Bernanke’s conception of the central banker’s job, Blanchard pointed out, has been fuller, more comprehensive, than that of their fellow bankers in Europe. Indeed, the European Central Bank has lately begun to mimic the Fed’s approach to its own crisis. By mid-winter, U.S. unemployment had fallen to its lowest level since the end of the recession. Almost certainly, Bernanke will leave office with the United States in better shape than the Continent.
Ultimately, Bernanke’s legacy will depend on whether he can fully exit from the mortgage debacle without bequeathing a new one, or lighting an inflationary fire that becomes uncontainable. Alan Greenspan retired as the prince of central banking, but saw his reputation wither because of the bubble that burst on Bernanke’s watch. In office, Paul Volcker was highly controversial because of his hawkish policies; today he is practically canonized. Vincent Reinhart, who served under both Greenspan and Bernanke as the senior monetary deputy and is now retired, told me I was writing about Bernanke “five years too early.” For sure, no one knows where either inflation or unemployment will be in five years’ time. Forgoing a guess, I would offer the appraisal by Hank Paulson, the former treasury secretary, who told me recently: ”I don’t know what people expect Ben to do. To me, it’s pretty amazing. Who would have guessed when he came to Washington we would be so fortunate to get someone who was willing to think outside the box and deal with this unprecedented crisis?”

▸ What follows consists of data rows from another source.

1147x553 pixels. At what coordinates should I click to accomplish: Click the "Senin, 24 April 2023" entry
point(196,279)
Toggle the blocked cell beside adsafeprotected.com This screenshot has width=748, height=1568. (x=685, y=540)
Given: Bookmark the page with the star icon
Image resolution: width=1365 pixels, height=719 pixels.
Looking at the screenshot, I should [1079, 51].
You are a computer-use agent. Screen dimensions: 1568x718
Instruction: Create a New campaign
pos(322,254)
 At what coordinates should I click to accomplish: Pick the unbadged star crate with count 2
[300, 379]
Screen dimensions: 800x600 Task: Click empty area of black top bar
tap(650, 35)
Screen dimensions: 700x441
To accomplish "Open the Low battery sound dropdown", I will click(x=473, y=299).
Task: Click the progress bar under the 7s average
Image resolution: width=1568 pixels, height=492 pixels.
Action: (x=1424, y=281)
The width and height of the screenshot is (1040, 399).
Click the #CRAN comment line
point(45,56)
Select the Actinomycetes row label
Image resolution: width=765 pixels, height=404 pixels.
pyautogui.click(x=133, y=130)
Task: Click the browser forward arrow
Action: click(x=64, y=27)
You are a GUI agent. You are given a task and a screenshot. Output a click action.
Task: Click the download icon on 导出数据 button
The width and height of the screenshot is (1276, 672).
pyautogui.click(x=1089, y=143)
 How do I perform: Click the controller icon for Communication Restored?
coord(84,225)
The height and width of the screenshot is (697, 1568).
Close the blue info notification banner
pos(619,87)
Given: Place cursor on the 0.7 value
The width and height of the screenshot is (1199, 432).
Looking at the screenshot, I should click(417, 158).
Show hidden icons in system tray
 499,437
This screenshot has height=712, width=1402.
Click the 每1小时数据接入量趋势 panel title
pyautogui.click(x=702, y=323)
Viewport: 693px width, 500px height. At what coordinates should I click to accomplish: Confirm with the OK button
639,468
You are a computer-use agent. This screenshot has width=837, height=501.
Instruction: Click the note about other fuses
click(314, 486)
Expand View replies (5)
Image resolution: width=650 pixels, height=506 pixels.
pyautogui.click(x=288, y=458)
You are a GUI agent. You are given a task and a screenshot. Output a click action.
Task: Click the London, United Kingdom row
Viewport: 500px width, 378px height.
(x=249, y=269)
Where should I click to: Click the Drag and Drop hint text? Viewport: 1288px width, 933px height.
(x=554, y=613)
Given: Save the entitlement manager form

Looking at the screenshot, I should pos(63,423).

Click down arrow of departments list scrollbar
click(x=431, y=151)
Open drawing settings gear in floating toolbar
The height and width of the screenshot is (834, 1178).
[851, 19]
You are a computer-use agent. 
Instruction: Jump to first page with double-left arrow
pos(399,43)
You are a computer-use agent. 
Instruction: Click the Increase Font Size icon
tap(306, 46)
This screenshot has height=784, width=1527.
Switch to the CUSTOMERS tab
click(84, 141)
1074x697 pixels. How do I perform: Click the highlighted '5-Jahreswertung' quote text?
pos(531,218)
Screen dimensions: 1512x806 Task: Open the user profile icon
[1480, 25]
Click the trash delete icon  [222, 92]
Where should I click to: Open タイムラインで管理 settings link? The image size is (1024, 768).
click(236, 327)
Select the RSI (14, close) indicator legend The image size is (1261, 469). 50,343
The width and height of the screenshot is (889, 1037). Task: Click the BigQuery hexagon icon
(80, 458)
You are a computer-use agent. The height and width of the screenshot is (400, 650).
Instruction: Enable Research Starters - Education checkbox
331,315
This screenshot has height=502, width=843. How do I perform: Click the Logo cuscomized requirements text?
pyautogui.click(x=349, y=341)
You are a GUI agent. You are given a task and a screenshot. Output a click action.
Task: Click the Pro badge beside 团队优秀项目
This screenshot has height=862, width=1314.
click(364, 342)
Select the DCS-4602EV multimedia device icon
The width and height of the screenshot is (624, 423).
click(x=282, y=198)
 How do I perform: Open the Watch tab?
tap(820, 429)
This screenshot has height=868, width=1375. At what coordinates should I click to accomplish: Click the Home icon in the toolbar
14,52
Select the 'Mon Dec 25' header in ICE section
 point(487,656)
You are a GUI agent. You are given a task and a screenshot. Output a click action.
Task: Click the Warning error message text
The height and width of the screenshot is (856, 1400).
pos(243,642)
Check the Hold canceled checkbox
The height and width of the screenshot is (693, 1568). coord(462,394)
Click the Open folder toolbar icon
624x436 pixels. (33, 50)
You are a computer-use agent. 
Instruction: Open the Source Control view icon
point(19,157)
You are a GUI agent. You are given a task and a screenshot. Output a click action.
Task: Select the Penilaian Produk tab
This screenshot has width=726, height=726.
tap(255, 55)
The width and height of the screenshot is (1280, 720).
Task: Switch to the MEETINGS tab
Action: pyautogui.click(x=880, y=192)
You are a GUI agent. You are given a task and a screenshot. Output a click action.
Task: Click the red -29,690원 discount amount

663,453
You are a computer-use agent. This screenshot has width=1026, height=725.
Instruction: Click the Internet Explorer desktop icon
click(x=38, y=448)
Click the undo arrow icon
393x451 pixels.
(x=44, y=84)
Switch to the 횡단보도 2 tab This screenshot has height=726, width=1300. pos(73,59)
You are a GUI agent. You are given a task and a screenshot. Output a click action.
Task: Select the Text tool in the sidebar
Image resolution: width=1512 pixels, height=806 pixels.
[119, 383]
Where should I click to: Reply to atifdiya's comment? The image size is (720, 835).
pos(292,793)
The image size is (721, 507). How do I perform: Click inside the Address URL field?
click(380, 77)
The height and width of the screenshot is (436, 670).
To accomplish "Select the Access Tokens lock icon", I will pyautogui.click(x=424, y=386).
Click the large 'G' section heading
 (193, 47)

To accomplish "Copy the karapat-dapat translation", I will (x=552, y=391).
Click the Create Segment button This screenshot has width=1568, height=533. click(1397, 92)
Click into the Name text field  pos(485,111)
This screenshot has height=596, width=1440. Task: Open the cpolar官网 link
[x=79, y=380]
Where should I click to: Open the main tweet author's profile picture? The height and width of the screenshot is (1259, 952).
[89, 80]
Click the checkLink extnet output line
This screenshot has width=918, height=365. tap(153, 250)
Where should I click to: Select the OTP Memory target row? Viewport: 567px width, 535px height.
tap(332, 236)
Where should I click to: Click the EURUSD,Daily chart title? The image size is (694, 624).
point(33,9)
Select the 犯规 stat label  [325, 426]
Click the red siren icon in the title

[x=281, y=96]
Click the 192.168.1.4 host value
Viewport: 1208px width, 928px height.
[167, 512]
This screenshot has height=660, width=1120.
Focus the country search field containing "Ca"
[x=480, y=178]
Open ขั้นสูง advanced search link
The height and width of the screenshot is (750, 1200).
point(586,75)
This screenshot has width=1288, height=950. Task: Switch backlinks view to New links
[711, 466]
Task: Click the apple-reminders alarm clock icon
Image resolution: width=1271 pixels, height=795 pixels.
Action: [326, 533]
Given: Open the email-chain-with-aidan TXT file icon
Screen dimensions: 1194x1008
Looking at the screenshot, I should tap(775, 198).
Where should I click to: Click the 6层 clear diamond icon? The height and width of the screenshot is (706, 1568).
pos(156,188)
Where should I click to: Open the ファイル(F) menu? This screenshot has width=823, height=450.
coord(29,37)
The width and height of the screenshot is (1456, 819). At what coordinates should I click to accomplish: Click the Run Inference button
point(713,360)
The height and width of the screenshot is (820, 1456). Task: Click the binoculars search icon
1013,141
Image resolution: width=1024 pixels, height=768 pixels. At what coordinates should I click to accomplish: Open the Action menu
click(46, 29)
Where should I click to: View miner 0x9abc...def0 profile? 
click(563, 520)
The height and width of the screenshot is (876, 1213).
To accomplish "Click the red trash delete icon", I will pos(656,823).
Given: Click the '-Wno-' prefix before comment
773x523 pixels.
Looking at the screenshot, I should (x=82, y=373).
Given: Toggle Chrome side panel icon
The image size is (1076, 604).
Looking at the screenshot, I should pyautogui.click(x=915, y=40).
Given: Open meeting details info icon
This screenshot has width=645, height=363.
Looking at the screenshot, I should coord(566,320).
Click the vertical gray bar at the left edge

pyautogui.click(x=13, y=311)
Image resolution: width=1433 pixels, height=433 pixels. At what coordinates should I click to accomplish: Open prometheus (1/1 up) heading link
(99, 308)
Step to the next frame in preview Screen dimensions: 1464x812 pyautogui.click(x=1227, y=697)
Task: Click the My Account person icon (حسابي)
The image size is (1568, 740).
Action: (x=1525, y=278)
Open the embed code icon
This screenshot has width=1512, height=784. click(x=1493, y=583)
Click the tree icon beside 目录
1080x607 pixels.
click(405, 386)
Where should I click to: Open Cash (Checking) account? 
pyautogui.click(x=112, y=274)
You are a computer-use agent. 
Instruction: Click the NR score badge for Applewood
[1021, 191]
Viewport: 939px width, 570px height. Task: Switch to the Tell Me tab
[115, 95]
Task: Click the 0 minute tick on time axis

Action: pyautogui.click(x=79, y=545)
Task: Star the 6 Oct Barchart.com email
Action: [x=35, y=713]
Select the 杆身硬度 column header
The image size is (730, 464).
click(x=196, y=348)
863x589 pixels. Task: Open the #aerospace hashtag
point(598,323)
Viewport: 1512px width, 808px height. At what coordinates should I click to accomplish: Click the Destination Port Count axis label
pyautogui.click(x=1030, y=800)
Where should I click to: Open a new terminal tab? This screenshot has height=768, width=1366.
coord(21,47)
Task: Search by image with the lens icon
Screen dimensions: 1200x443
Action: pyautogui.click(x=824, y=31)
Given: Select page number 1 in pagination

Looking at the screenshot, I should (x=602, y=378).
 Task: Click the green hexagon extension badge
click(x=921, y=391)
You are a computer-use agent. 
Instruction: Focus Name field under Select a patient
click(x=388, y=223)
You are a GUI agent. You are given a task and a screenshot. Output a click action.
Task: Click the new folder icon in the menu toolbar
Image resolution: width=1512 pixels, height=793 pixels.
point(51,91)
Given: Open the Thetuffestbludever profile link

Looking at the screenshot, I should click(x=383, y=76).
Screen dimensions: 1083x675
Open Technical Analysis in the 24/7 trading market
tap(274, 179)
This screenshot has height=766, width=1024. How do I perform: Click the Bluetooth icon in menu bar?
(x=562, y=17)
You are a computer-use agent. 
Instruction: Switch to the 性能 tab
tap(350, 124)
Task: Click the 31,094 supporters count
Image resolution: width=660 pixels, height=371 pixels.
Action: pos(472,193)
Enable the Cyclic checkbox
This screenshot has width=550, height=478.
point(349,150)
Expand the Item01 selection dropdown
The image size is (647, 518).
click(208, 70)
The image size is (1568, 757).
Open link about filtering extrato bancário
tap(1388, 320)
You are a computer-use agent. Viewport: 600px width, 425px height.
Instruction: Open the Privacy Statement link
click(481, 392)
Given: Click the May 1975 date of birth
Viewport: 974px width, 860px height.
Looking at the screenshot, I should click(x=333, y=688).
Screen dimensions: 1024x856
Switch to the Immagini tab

The visceral criticism of Bernanke is hard to fathom, but it is in part the flip side of the enormous trust that we are asked to place in the modern Federal Reserve. At least in the time of Nicholas Biddle, and even during the formative years of the Fed, banknotes, being liabilities, could be redeemed for something of value, usually gold. Now our dollars are exchangeable only for more dollars. This is what alarms the originalists. As the publisher, Bernanke critic, and gold bug par excellence James Grant eloquently put it, “We have exchanged the gold standard for the Ph.D. standard, for soft central planning.”
Originalists who are unhappy with quantitative easing are unhappy with elastic currency and with fiat money itself; nothing but gold will do. This has been true, of course, for 40 years—since the U.S. went off the gold standard—but only Bernanke has had to implement with such vigor the Fed’s original missions of “lender of last resort” and “coiner of an elastic currency.” And he is up there now, in the helicopter, showering us with money, as the Fed didn’t do but should have done in 1933. Yet even as this comforts, it elicits in most of us a spasm of wonder, or anxiety, that a single Ph.D. or a building full of them could calibrate such a mystery as the proper quantity of money, particularly in an economy as dynamic as ours is today. Bernanke does not use gold as a measuring stick; he does not count the money in circulation as a basis for determining interest rates, as Volcker did, or tried to do. His mentor, Milton Friedman, thought the business of adjusting interest rates was so tricky, it would be better to yield the job to a computer. But Bernanke thinks a human can do it. He sticks to his notion of what inflation should be, and his prediction of where it is headed, trusting that his judgment will tell him when to add more liquidity, when to subtract. And, to a greater extent than he is credited with now, history may marvel that Bernanke has been a success.